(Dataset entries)
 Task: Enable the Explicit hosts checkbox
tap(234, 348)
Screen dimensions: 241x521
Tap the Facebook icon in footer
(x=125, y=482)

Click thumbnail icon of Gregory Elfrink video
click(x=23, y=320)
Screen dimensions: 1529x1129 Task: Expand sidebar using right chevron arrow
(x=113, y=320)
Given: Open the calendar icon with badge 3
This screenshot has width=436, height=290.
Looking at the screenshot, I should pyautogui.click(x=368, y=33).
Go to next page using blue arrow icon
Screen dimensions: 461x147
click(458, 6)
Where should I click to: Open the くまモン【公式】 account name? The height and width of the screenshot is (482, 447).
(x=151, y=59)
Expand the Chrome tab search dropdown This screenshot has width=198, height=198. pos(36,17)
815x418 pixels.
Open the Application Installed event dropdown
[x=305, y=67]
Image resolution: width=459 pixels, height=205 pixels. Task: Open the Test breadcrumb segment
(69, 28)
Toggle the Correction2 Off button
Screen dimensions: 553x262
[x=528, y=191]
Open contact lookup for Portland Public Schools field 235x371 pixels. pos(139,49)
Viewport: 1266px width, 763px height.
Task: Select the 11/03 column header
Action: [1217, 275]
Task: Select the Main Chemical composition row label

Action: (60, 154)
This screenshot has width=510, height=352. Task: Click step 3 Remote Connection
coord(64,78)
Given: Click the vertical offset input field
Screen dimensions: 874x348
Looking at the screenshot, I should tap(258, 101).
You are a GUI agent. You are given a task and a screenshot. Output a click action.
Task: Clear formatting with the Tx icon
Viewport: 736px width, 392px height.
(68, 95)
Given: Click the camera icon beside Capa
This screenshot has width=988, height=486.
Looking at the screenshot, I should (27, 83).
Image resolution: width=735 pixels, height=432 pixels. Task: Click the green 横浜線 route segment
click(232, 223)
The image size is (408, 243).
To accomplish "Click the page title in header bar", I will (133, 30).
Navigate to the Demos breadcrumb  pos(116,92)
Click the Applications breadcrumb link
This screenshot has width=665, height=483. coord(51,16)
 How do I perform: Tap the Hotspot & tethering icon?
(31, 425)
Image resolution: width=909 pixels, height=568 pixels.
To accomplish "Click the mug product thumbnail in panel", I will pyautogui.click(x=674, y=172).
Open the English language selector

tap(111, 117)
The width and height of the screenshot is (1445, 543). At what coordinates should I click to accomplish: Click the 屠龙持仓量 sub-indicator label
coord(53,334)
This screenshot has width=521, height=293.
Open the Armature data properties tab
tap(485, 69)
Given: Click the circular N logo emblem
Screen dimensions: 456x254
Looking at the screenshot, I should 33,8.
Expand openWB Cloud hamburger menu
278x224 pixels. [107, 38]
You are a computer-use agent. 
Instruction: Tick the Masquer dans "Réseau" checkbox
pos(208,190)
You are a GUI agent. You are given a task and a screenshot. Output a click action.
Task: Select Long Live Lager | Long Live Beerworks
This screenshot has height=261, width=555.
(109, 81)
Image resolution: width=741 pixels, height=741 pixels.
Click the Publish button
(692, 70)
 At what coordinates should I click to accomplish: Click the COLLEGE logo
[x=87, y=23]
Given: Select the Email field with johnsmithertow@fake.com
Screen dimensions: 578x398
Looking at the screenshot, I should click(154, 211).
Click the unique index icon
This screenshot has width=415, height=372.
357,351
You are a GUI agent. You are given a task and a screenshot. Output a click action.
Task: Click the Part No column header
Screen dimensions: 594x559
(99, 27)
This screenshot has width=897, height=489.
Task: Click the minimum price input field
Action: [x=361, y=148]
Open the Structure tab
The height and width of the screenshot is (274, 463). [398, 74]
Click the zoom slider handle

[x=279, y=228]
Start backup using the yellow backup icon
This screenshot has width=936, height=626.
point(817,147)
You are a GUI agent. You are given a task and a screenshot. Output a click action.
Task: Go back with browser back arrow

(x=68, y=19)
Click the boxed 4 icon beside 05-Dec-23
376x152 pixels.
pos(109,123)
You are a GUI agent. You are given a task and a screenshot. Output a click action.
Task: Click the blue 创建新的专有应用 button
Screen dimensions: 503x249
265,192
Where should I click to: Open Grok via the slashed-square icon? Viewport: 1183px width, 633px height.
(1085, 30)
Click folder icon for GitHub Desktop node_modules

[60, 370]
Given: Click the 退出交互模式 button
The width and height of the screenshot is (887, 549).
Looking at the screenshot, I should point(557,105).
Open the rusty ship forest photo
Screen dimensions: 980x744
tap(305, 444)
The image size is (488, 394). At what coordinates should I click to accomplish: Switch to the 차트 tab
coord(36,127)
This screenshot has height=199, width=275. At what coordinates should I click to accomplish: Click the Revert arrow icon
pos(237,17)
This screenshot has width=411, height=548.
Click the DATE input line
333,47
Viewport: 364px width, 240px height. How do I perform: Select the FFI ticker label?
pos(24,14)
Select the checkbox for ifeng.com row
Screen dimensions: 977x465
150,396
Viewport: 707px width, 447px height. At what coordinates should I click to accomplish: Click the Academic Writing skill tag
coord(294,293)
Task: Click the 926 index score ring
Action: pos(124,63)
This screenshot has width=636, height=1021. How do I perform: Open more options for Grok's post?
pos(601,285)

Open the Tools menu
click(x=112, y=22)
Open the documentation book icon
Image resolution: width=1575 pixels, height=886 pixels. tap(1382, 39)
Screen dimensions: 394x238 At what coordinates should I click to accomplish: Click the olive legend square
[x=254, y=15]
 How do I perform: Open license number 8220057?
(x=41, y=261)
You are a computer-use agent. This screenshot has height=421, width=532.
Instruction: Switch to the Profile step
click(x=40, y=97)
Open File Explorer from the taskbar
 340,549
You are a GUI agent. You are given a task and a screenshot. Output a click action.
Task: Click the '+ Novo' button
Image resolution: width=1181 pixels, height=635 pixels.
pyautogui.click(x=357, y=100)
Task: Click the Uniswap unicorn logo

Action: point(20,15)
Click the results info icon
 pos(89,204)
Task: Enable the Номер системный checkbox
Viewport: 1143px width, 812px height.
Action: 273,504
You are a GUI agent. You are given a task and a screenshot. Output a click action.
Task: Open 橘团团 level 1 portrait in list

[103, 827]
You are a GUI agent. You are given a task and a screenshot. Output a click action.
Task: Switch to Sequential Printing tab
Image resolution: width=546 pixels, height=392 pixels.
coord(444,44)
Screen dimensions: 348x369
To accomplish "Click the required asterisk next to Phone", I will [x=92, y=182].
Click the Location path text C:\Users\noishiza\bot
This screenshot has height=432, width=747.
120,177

**Problem details**
Go through the entries and copy every line that has "computer".

**Result of the task**
You are a computer-use agent. 
You are a computer-use agent. This screenshot has height=421, width=532.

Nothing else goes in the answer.